# About

![prjpic](doc/media_main/story.png)

This is the main demo of this repo, it is about a concept study on the MIMII dataset to detect anomalies of machines or machine parts like fans, slider, pump and valves by means of classic machine learning and deep learning methods.

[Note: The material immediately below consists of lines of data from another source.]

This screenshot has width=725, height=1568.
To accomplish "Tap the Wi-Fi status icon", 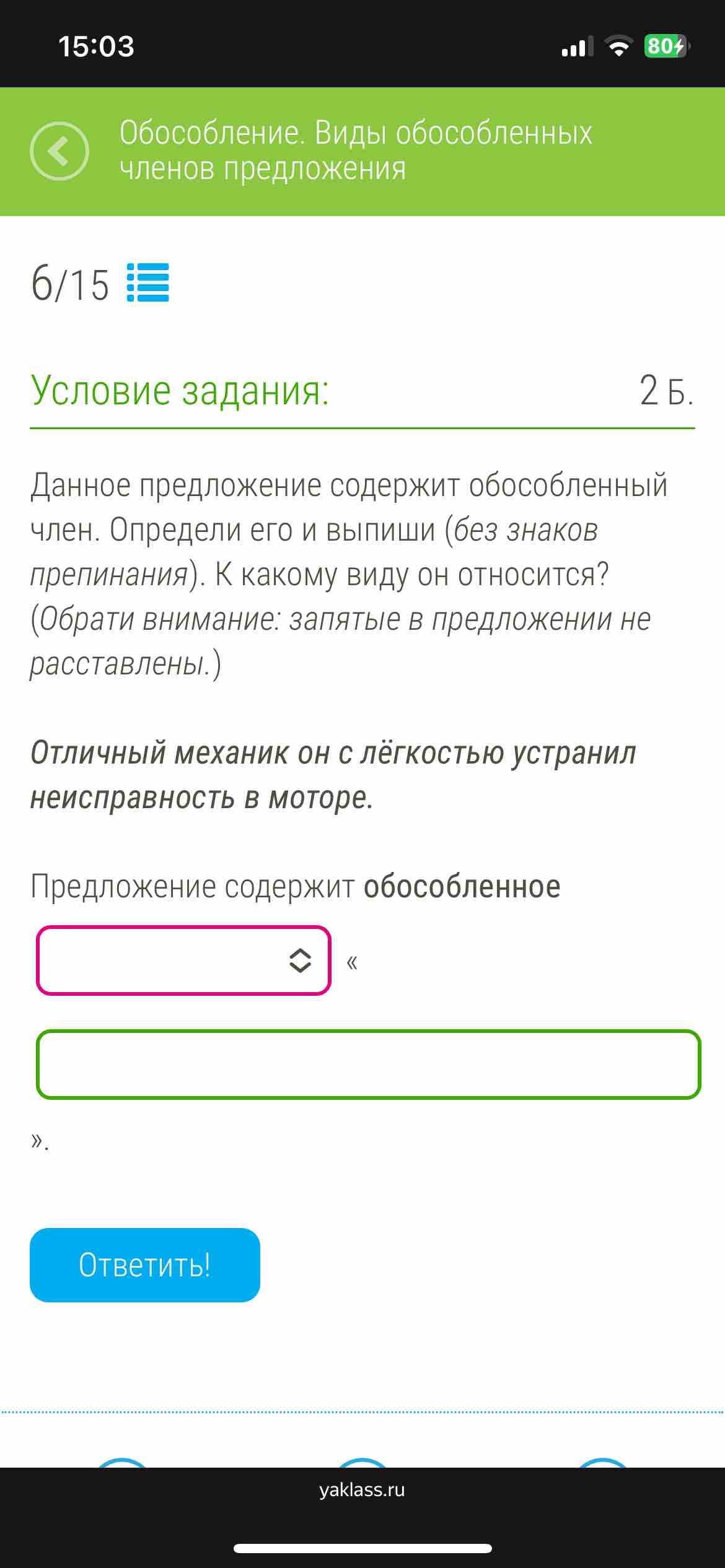I will [618, 46].
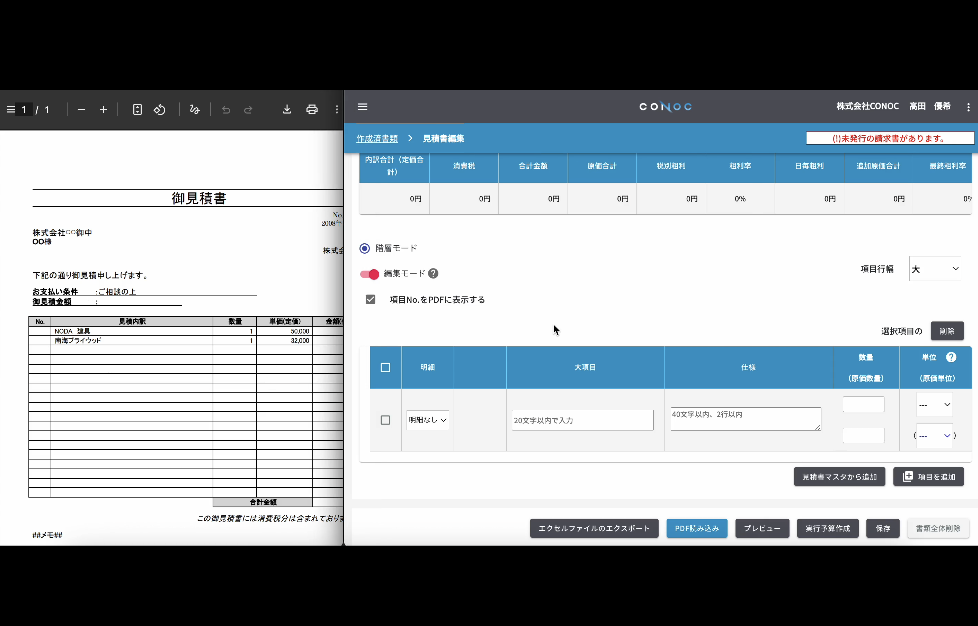Open the 単位 unit dropdown in row
The image size is (978, 626).
[x=934, y=405]
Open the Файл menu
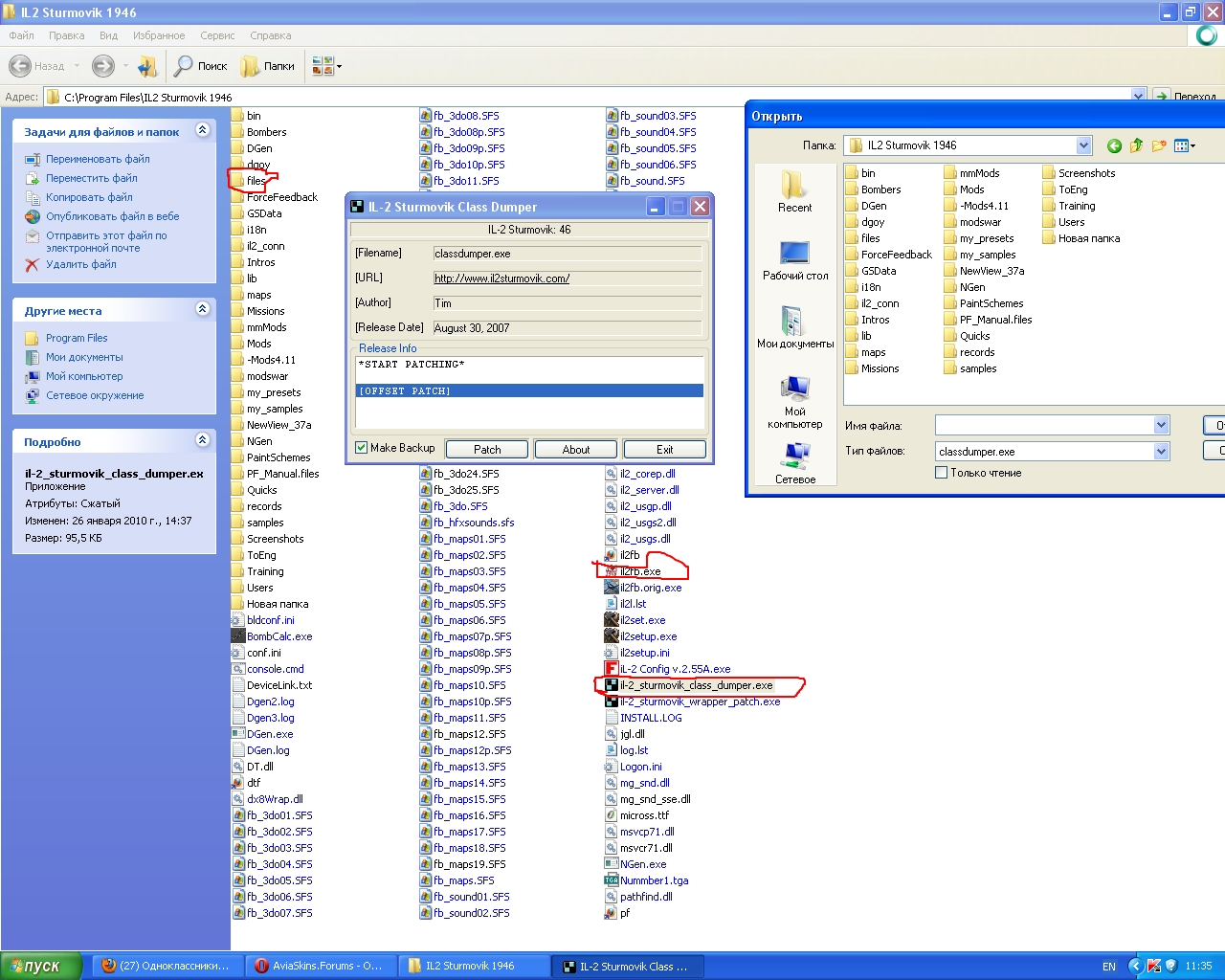1225x980 pixels. tap(21, 35)
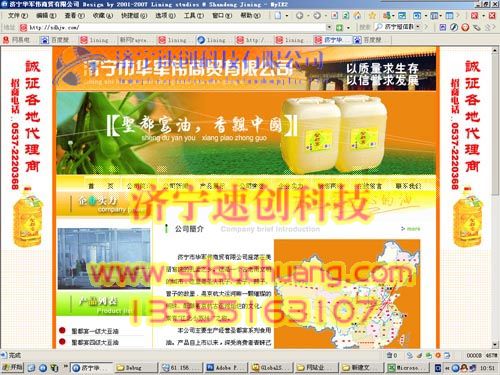The image size is (500, 375).
Task: Click the magnifier search icon in the toolbar
Action: point(378,27)
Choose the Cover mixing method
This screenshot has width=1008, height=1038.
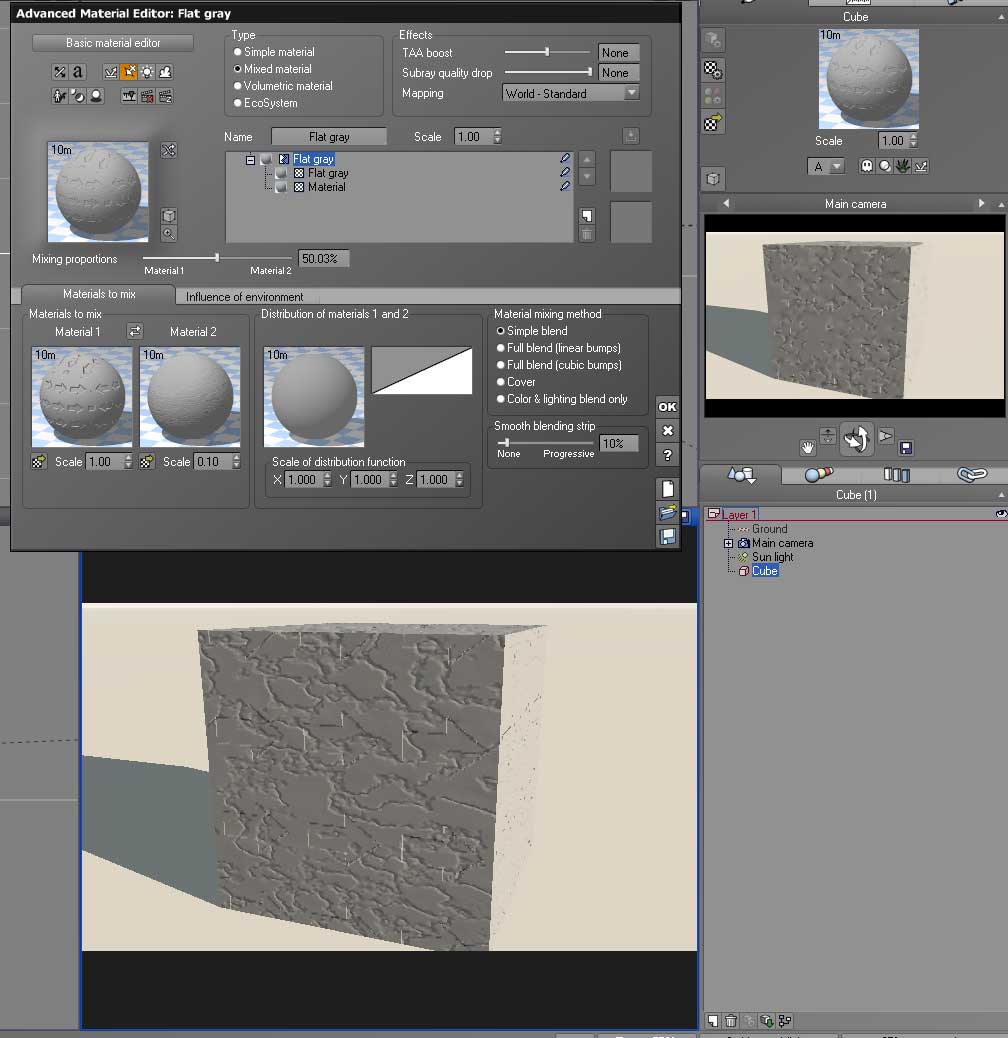[501, 382]
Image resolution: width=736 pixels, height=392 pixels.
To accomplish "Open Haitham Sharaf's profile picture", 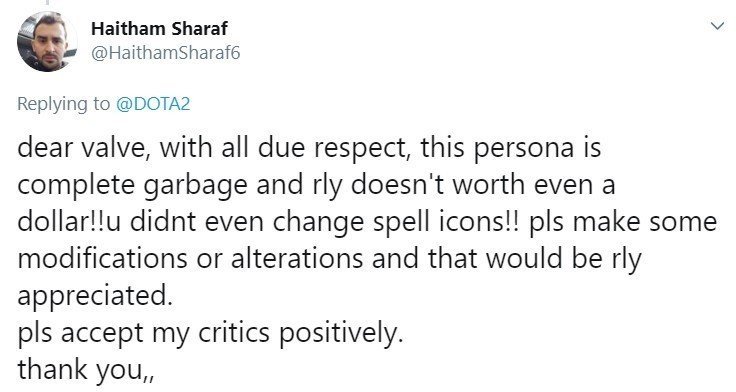I will click(x=47, y=41).
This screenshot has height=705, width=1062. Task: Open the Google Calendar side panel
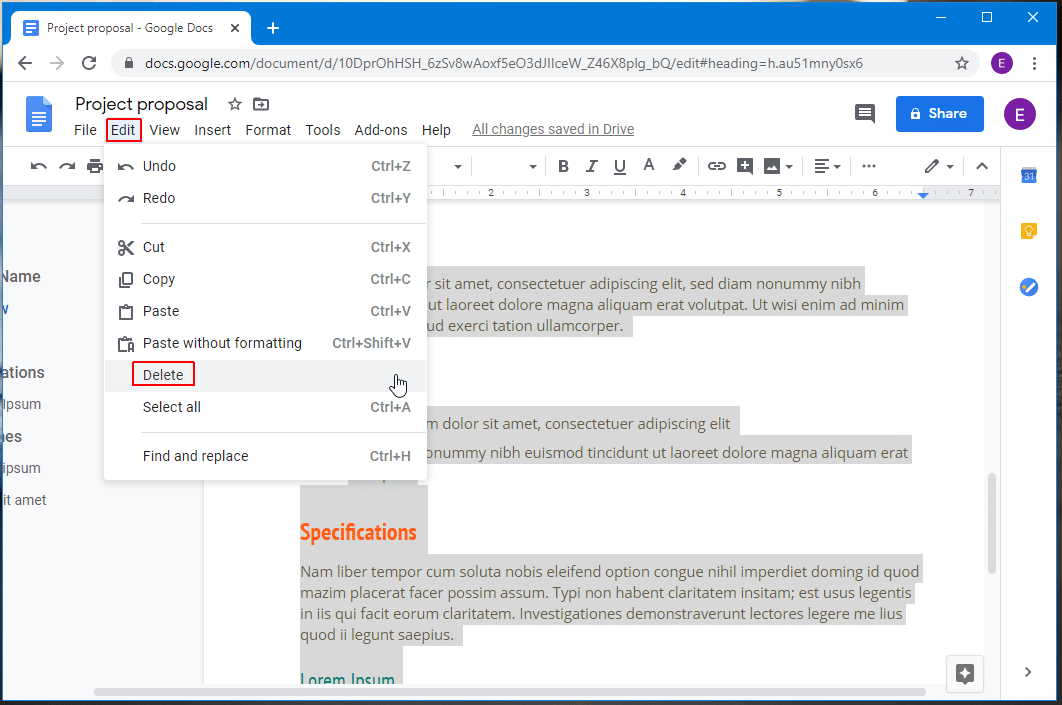[1028, 176]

In runs through the essentials to demonstrate the steps
* feature extraction
* indvitual model training 
* ensamble building and varfication
* summery and scores

# Imports

In [82]:
#===============================================
# Basic Imports
BASE_FOLDER = './'
TARGET_FOLDER_FE = r'\dataset\extdia_v1_essential' # output folder for ffeat. extraction
# import the repo-local utility py files
%run -i utility\feature_extractor\JupyterLoad_feature_extractor.py
%run -i utility\modeling\JupyterLoad_modeling.py

# feature extraction diagram
%run -i feature_extraction_diagrams\extdia_v1_essential
%run -i utility\extractor_batch.py

# helper
from tqdm.auto import tqdm
import glob
import gc

# sklearn 
from sklearn.preprocessing import StandardScaler
from sklearn.decomposition import PCA, FastICA

feat_ext_folder = os.path.abspath(BASE_FOLDER + TARGET_FOLDER_FE)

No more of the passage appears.